Lots of baseball in today’s Times.
- In the Play supplement, a slide show offers tips from stars like George Brett on how hitters keep their weight back, identify pitches, hit the other way, go for the long ball (which chicks dig), adjust to right- and left-handed pitchers, adjust to the count, and prepare their swing by their little ticks and practice swings.
- In addition, Nicholas Dawidoff, author of The Crowd Sounds Happy (see below), contributes an essay on why otherwise intelligent people become enamored with players and teams and sports with which they have no other otherwise discernible connection.
- Sam Stephenson reviews Dawidoff’s book.
- Edward Levine does the same for Everything They Had, a posthumous collection of David Halberstam’s sports writings. The writer, says Levine “wasn’t a sportswriter. No insult implied, but sportswriters tend to fall into two categories: stylists attempting to turn sport into literature in glossy magazines, and reporters serving it up as news in daily papers.” He was, rather, “a different animal.” Levine complains that some of the topics are repeated. I immediately thought, well they weren’t really designed to be presented like this, all together, a notion with which Levine agrees a little farther along.
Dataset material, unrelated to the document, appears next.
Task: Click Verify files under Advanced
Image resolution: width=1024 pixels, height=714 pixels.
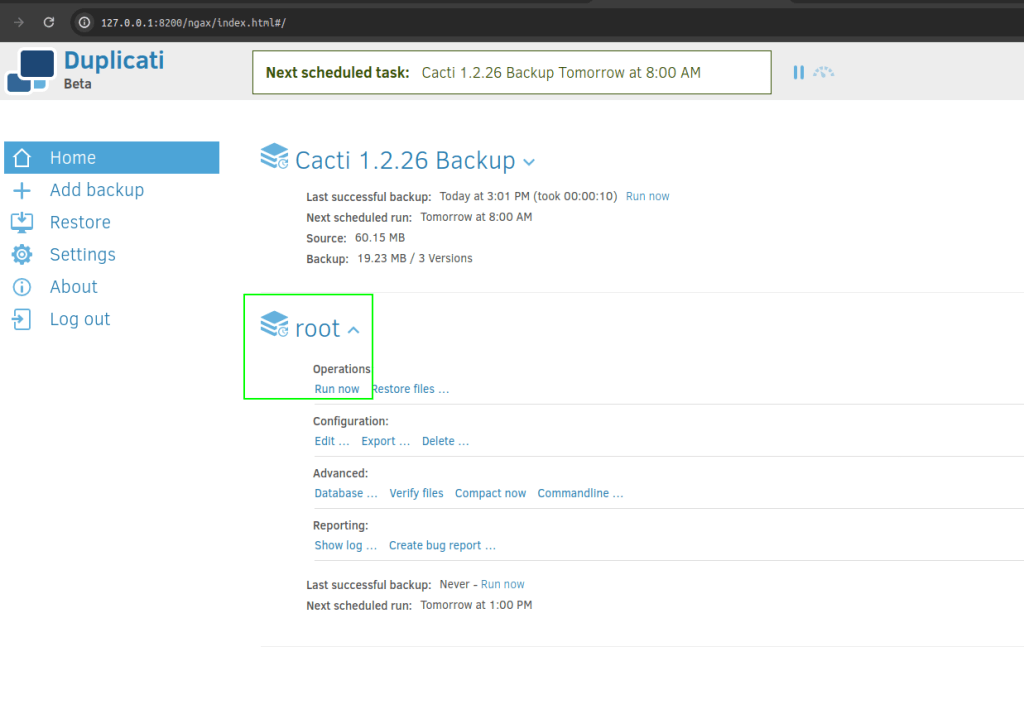Action: coord(416,493)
“At book length, Halberstam could use sports to trace the expansive narratives of American history that always fascinated him. This is much harder to pull off within the confines of a magazine or newspaper article. Halberstam didn’t always succeed, but it’s to his credit that he always tried to think big, even when he was writing small.”
- Also in the book section, three kids’ titles are reviewed, including Six Innings, The Big Field (by Mike Lupica), and Keeping Score.
Comments on this entry are closed.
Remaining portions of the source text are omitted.